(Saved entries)
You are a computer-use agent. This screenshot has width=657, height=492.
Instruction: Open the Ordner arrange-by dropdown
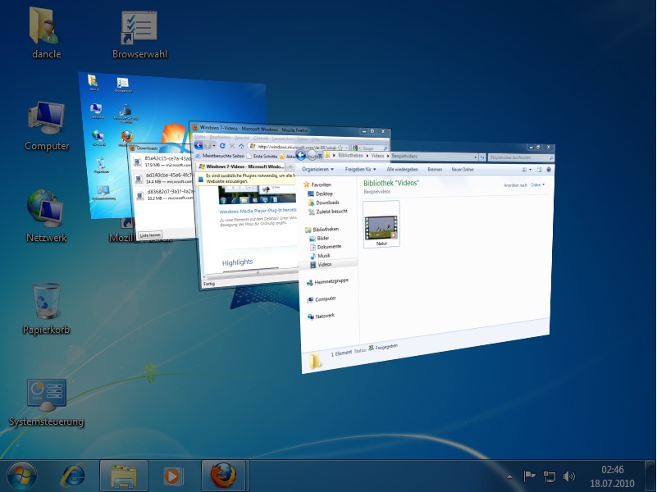[537, 185]
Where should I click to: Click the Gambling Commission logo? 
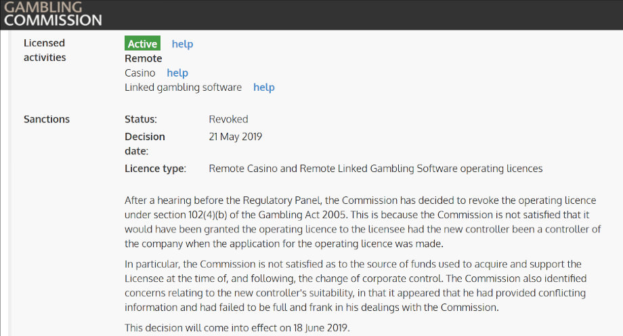click(53, 14)
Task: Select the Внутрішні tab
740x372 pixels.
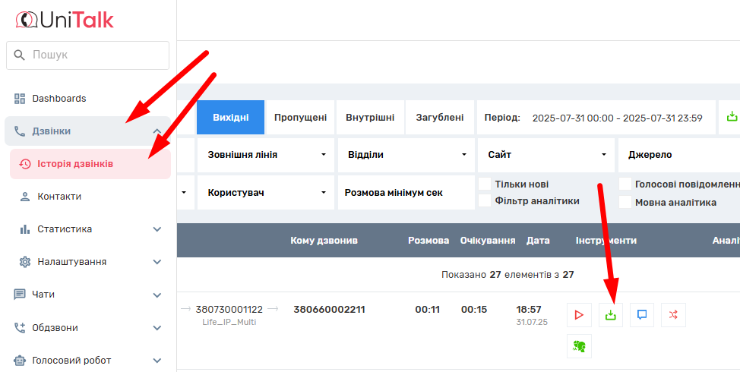Action: pos(370,118)
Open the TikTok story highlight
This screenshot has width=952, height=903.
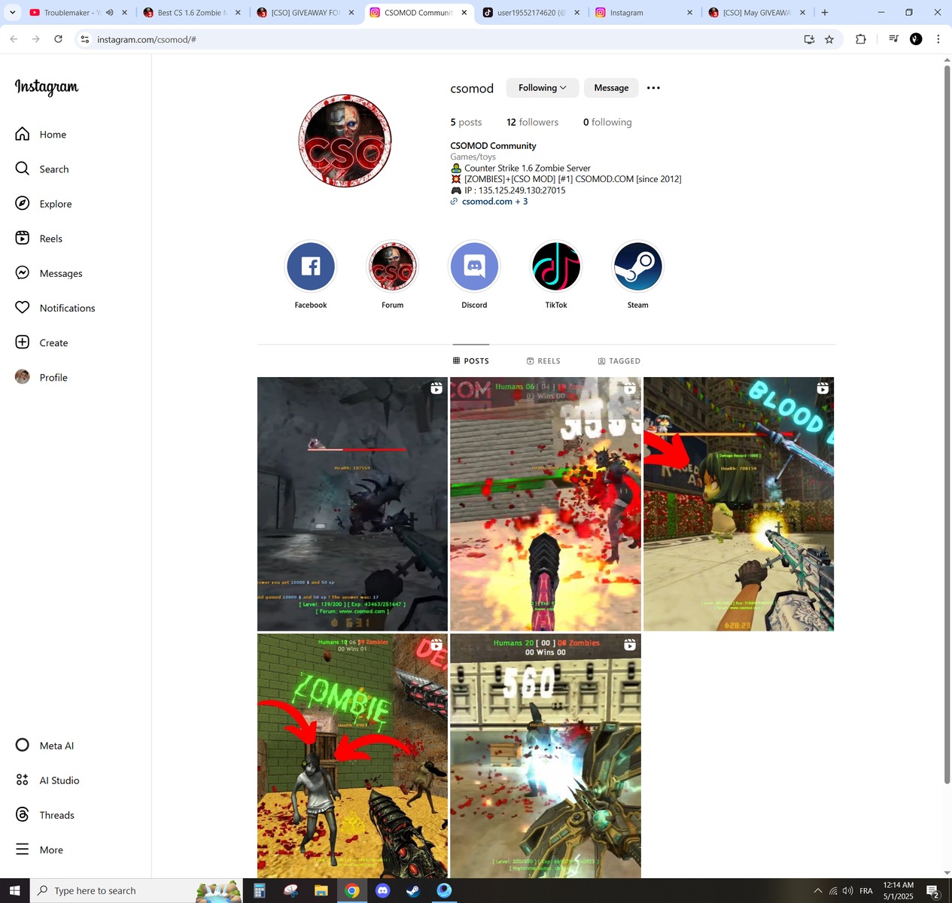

## What needs to be done
Output each record verbatim and leave out its pictures.

## Output for this task
You are a computer-use agent. This screenshot has width=657, height=492.
Instruction: Open the Ordner arrange-by dropdown
[537, 185]
Where should I click to: Click the Gambling Commission logo? 
click(53, 14)
Task: Select the Внутрішні tab
740x372 pixels.
Action: pos(370,118)
Open the TikTok story highlight
This screenshot has width=952, height=903.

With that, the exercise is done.